Following the disclosure of emails that suggest he and aides had tailored the bid process to favor Apple and the software maker, Pearson, when the district was seeking proposals for digital devices, Deasy said the district would reopen the bidding to take advantage of a changing marketplace and student needs.
In his letter to board members, who are meeting today, Deasy said “Moving forward, we will no longer utilize our current contract with Apple Inc.” He explained the decision in adding, “Not only will this decision enable us to take advantage of an ever-changing marketplace and technology advances, it will also give us time to take into account concerns raised surrounding the CCTP and receive new information from the California Department of Education regarding assessments.”

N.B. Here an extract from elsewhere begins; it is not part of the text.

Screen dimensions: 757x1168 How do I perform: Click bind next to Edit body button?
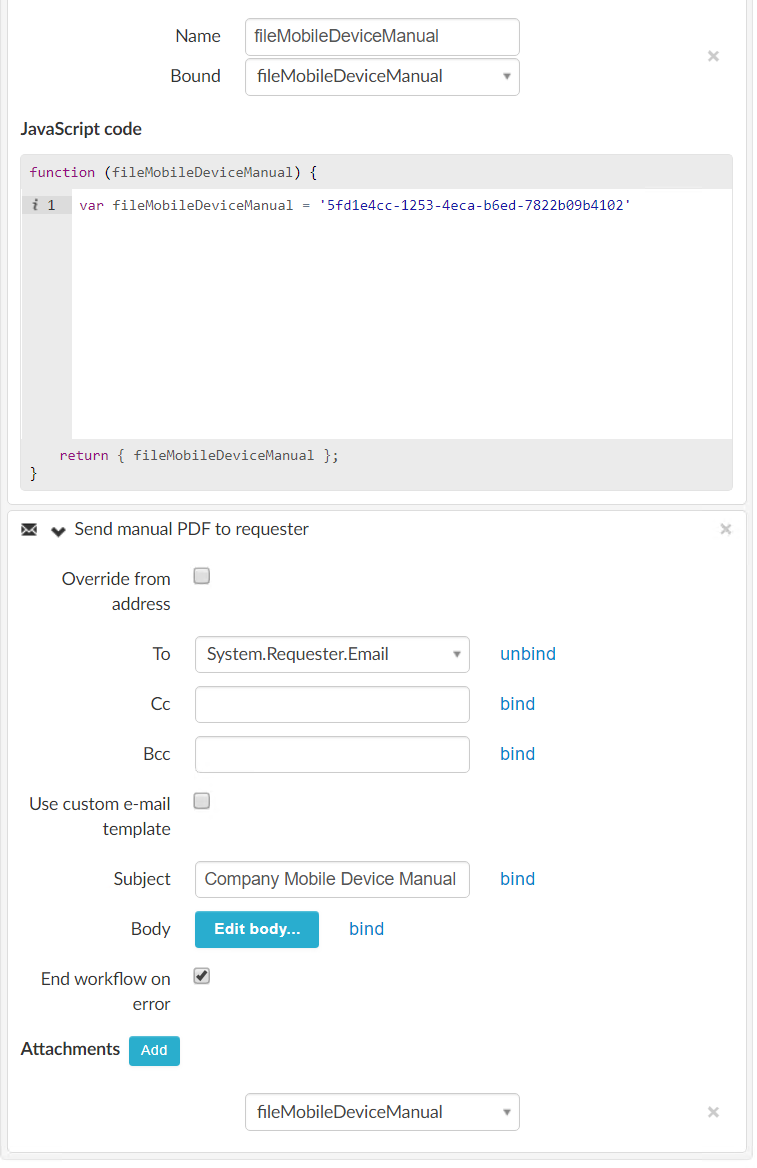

CCTP stands for Common Core Technology Project, the district’s over-arching plan to supply and distribute digital devices to students. A committee headed by board member Monica Ratliff was appointed last year to oversee its implementation. It was after her draft report leaked was to media outlets last week that emails were disclosed, showing that Deasy and his deputy at the time, Jaime Aquino, exchanged ideas that appeared to some that the district was rigging the process to favor Apple and Pearson.

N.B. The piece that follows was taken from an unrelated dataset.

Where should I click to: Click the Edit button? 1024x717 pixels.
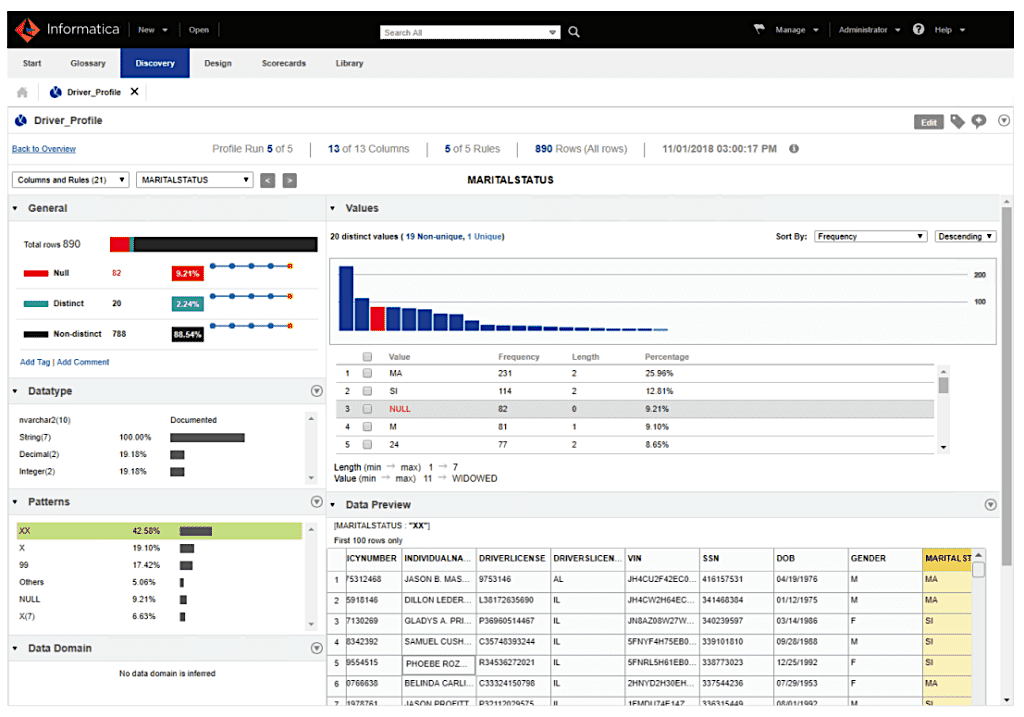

The original plan was for the devices to be rolled out in phases as part of a $1 billion spend. By his action yesterday, it will go no further than iPads delivered to 52 schools and laptops to 18,000 students under the existing contract, he told the members.
Under a new opening bidding procress, he said, the district “will be re-visiting the criteria on which original specifications were based, as well as review vendor responses and student feedback to the laptop pilot. We expect our current contractor and their subcontractor to participate in the upcoming (request for proposal).” Apple and Pearson can participate, he said.
Deasy has always insisted that the original bidding process was carried out with no improprieties, assertions supported by investigations conducted by the district’s inspector general and the LA County District Attorney. Still, problems and changes along the way raised serious questions about whether district officials thought the process through. For example, students figured out how to bypass safeguards to surf the Internet. And Ratliff, a former teacher, pushed for giving high school students laptops, rather than iPads, as a device more suited to the kind of academic work they needed to perform.
Neither of the two investigations covered the months before the bidding process that were described in the emails, a new controversy almost certain to spur one or more board members to seek yet another probe into the bidding.
But the biggest question now may be: Can Deasy survive this latest episode, which has drawn the ire of persistent critics, including the teachers union, UTLA, which has complained from the beginning that the district was squandering an enormous amount of money for technology at the expense of teachers who haven’t had raises in seven years.
The union has also led the charge of criticism against Deasy in recent days for the rollout of another computer-based system, the student progress tracking system known as MiSiS, which has disrupted the start of the school year for thousands of students by sending them to the wrong — or no — classes.
With district and union negotiators now discussing a new labor contract, UTLA has not missed a chance to excoriate Deasy for any perceived misstep.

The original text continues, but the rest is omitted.